About 5 decades ago we started to realize that life is not restricted to Earth’s surface but extends to the deep interior, its sediments and rocks. This so-called deep biosphere is a world of microorganisms capable of a variety of metabolic reactions to gain energy. With improving sensibility of analytical methods and experimental techniques and with every new location studied, we realize the enormous ability of life to adapt to extreme environmental conditions, such as high or low temperature, or the sparsity of food. With increasing depth of marine sediments, substrates are more and more depleted and the energy yield of metabolic reactions ceases. However, until now we were not able to identify the vertical extend of the sub-seafloor biosphere.

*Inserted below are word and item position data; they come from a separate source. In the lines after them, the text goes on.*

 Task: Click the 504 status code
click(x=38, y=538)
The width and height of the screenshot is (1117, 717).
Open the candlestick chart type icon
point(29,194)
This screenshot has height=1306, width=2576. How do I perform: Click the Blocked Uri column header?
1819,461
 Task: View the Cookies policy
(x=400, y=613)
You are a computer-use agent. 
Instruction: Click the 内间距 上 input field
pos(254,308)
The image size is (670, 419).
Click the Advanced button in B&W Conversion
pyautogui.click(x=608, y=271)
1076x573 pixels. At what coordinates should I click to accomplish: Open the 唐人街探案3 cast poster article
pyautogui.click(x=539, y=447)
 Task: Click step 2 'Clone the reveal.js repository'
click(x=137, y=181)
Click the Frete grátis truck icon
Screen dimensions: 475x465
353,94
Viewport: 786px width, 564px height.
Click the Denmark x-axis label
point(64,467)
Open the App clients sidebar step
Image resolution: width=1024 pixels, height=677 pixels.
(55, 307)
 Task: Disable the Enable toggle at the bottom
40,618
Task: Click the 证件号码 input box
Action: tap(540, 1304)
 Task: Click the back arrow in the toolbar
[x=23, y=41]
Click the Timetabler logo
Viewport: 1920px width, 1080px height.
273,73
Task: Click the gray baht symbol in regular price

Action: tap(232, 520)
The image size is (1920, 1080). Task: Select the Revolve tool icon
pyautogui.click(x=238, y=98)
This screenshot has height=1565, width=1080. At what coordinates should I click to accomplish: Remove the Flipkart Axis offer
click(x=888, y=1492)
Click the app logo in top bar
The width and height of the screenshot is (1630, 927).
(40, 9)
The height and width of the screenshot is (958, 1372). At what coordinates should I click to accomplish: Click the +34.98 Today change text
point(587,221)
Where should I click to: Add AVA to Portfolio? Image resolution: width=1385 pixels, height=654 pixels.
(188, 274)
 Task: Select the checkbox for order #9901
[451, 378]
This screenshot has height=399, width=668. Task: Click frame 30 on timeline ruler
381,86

In 2012, Integrated Ocean Drilling Program (IODP) Expedition 337, embarked on the world’s largest scientific drilling vessels, the Japanese CHIKYU and recovered the deepest submarine core samples in the history of IODP by drilling down to 2.5 km below the seabed. The sequence of drill cores comprised a series of Miocene to Oligocene coal beds which are thought to support microbial life by providing an energy source. Microbial cells were found down to the deepest recovered sediments and DNA analysis revealed that ancient forest soil microbes were buried long ago could still be found in the deeply buried coal beds. By applying a very sensitive method using a radioactive tracer, we were able to measure active microbial sulfate reduction down to the deepest core samples. Sulfate reduction is one of the oldest known microbial metabolisms on Earth and occurs commonly in surface-near marine sediments, reducing and depleting seawater sulfate that has diffused into the sediment within centimeters to a few meters of sediment depth. The surprising finding of microorganisms capable of sulfate reduction in < 20-Ma old and 2.5-km deep sediments impressively underlines the ability of microbes for long-term survival. It might be that these microbes had already entered a dormant stage of life and were awaken by our incubation experiments. However, isotopic analysis of sulfur fractions in the sediments suggest that active microbial sulfate reduction must have been going on for long after burial while utilizing trace amounts of remaining sulfate in the sediment.